- Origin: Gothenburg, Sweden
- Genres: Rock, hard rock
- Years active: 2012–present
- Label: AOR Heaven
- Members: Lars Boden; Niklas Osterlund; Rikard Quist; Jon Wilde;
- Website: http://featherstone.se/

= Featherstone (rock band) =

Featherstone is a rock band from Sweden. The band belongs to the melodic hard rock genre with roots in the 70's and 80's.

== History ==
The band was founded in 2012 in Gothenburg, Sweden by songwriter/multi-instrumentalist/producer Rikard Quist.
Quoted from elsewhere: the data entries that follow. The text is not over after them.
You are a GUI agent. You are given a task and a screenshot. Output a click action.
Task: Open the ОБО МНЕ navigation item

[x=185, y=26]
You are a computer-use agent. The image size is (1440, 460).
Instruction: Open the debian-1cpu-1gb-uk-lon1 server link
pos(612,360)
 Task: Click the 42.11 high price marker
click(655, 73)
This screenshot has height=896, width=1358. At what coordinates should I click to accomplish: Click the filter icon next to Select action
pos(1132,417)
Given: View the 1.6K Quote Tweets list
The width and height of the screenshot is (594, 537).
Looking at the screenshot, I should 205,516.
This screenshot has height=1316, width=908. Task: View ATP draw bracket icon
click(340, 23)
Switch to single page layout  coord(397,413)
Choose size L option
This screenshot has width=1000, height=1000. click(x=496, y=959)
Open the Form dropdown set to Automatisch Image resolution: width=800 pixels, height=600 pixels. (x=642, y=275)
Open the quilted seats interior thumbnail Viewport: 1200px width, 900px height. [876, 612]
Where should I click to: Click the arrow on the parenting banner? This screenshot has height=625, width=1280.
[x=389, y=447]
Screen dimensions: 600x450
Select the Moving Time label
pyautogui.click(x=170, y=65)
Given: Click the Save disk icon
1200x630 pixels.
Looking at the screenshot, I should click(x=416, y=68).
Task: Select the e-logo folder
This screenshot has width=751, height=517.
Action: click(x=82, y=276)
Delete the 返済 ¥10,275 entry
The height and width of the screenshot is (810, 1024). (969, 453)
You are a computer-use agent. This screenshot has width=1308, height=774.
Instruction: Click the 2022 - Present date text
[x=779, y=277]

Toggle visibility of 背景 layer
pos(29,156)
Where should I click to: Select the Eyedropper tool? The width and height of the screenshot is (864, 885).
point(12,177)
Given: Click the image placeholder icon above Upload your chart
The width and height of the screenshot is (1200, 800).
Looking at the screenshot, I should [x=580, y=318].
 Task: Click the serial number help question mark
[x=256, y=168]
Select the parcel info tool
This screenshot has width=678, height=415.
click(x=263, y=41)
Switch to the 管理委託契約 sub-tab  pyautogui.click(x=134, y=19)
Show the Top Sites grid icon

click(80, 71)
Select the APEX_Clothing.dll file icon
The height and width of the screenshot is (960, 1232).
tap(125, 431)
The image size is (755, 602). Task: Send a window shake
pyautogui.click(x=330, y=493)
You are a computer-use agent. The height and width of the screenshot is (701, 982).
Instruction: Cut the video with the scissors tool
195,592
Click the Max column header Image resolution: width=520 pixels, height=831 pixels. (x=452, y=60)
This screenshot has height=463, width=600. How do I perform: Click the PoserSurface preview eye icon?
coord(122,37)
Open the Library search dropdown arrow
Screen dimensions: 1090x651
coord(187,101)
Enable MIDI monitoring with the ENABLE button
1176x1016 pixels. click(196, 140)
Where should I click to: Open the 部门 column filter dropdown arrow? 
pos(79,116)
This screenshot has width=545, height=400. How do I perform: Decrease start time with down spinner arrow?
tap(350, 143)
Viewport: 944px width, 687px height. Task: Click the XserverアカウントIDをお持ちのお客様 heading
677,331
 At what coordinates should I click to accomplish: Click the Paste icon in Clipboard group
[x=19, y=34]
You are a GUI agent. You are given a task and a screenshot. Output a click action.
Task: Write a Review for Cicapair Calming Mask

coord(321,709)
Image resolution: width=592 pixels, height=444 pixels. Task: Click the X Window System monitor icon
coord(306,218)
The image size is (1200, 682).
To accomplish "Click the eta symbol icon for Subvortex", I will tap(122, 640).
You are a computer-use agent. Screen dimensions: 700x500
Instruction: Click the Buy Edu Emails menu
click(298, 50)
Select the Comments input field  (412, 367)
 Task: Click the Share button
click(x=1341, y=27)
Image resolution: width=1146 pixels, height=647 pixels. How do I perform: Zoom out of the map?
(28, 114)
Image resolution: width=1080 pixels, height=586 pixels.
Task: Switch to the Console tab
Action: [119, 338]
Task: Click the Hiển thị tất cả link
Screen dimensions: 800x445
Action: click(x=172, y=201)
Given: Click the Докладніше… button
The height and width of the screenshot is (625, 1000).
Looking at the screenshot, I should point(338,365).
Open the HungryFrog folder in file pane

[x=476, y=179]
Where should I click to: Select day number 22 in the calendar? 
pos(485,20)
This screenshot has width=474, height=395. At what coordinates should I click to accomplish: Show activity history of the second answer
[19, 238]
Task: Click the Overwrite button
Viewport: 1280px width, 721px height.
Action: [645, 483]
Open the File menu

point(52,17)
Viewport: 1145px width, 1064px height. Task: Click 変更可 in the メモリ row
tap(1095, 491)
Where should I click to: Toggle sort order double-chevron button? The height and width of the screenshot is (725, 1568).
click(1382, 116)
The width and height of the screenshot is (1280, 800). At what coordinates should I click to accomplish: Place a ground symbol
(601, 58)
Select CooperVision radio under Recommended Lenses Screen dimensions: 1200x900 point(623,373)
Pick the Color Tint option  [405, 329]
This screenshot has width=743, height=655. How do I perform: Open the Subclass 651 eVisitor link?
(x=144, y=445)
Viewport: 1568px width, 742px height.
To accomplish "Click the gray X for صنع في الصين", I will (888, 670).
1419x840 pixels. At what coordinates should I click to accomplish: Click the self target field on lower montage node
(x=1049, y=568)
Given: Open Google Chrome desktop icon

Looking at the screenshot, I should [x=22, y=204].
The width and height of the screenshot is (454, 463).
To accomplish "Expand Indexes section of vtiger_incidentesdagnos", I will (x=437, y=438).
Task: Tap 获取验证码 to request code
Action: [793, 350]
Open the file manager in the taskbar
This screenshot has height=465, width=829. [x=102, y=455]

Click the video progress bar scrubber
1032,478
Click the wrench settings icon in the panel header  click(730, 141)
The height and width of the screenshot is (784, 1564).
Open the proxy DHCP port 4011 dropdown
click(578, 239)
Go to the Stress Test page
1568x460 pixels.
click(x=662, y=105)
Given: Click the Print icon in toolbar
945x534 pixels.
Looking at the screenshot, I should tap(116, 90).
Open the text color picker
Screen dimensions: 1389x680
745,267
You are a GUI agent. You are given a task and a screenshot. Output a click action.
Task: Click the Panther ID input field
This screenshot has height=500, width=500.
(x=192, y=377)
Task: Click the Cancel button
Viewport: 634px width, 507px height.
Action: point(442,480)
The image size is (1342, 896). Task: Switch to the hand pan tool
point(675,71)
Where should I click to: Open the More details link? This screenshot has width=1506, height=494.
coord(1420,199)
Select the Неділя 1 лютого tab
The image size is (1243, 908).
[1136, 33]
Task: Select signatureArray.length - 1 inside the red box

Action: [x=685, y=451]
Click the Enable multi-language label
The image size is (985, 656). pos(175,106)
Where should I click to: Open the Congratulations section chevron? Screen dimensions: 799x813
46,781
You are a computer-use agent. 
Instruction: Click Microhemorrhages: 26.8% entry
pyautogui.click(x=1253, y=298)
After writing for and recording with several bands including Gypsy Rose, Don Patrol, Last Autumn's Dream, White Wolf and Bangalore Choir he decided to focus on his own music.

Together with singer Lars Boden and drummer Niklas Österlund including British lyricist Jon Wilde the band got complete.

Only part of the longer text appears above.